◆ **Task instructions**
Copy out lines with the word "folder" from the material that follows.

◆ **Records to process**
::::::::::

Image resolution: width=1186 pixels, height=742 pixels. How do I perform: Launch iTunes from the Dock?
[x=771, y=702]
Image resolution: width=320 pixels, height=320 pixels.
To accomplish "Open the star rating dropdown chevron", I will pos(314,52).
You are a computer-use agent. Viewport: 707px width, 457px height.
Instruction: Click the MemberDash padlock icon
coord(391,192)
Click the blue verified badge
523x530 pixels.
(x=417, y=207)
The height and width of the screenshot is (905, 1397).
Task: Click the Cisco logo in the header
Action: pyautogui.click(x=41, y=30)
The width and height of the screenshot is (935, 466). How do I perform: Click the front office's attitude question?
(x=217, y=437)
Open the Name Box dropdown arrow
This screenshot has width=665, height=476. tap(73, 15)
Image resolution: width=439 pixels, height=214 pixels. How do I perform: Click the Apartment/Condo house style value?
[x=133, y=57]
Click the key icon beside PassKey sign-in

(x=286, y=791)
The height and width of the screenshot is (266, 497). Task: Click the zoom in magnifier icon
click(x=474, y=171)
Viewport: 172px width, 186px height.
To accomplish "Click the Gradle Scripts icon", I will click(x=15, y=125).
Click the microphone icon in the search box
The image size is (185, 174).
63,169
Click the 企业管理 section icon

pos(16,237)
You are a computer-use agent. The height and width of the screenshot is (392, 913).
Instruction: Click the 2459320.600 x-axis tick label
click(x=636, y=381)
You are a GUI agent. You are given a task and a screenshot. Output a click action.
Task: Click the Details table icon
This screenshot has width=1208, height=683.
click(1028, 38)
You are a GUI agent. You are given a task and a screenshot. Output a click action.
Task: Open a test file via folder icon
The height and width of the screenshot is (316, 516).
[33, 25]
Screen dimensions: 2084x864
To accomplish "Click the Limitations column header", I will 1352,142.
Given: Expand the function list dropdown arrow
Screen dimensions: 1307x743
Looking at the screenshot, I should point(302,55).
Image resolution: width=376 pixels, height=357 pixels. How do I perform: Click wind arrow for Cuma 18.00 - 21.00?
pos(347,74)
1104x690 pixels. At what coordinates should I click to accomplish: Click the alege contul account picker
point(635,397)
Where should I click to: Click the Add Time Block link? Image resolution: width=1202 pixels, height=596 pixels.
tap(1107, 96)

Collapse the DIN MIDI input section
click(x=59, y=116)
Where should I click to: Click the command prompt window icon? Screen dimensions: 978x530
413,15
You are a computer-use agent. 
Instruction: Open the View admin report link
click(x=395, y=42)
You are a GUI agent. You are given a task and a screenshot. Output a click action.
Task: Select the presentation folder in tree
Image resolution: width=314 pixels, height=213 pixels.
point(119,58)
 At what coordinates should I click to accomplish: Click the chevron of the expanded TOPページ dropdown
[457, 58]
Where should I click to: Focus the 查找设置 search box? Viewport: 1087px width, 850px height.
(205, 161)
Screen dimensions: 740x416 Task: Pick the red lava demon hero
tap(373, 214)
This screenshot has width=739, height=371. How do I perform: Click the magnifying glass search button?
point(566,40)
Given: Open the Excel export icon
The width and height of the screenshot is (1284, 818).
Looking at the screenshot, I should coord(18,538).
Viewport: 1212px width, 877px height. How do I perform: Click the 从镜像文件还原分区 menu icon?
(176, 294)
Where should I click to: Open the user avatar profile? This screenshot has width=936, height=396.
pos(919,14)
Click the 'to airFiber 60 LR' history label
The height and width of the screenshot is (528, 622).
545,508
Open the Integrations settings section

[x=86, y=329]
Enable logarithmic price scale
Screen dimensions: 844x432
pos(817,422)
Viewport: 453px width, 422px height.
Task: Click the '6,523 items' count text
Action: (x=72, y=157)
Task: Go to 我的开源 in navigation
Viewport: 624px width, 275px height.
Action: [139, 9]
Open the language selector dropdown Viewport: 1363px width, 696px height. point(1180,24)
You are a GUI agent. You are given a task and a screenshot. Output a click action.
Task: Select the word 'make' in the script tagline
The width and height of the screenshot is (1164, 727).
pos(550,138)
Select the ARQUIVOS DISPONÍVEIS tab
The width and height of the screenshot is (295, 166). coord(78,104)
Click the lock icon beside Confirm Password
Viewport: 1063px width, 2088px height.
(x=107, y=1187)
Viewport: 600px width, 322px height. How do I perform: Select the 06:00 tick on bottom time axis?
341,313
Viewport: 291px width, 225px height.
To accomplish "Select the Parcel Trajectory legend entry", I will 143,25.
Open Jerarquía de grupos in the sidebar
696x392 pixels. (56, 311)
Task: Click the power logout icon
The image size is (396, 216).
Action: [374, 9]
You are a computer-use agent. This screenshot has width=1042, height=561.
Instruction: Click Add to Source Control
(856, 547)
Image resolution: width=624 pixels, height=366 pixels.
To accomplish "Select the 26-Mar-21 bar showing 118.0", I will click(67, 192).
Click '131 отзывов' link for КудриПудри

::::::::::

◆ **Expected answer**
Task: Open a test file via folder icon
Task: Select the presentation folder in tree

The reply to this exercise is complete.